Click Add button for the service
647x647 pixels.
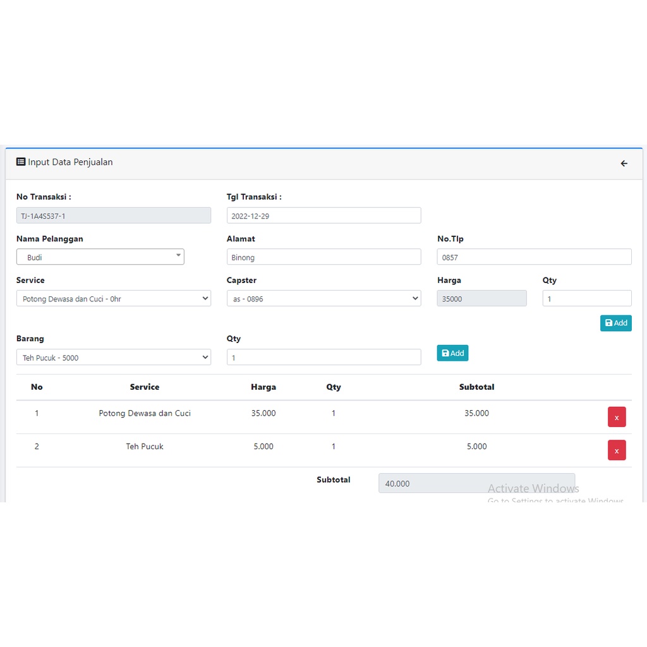(x=615, y=323)
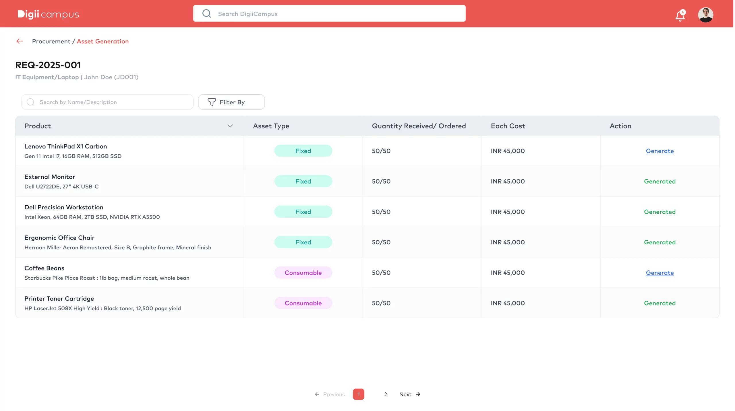Click the search icon in name/description field
This screenshot has width=735, height=411.
[30, 102]
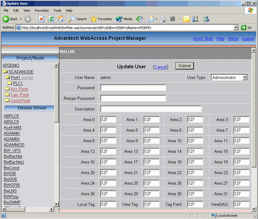This screenshot has width=258, height=219.
Task: Click the Media globe icon
Action: click(x=119, y=19)
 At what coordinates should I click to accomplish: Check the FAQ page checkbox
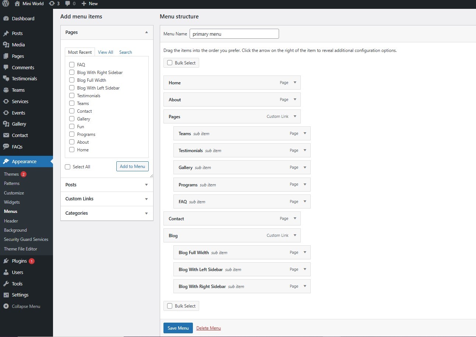click(72, 64)
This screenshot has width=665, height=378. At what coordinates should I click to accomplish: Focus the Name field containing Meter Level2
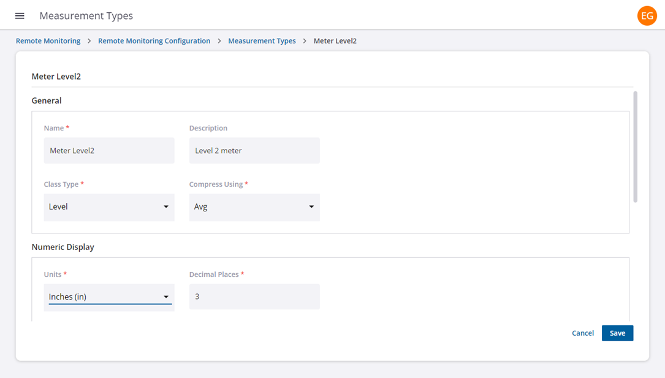[109, 151]
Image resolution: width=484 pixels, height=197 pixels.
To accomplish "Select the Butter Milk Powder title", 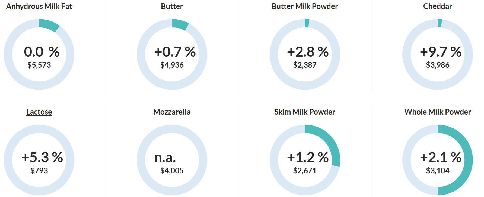I will coord(305,6).
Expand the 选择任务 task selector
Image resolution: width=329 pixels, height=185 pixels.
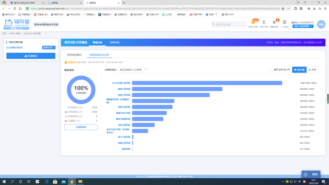click(49, 47)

• • • •

■ TO BE DONE
Copy out the listing verbatim, beginning at the line that contains "Expand the 选择任务 task selector" and going through the end of the listing. Leave the pictures out.

■ EXERCISE OUTPUT
Expand the 选择任务 task selector
Image resolution: width=329 pixels, height=185 pixels.
click(49, 47)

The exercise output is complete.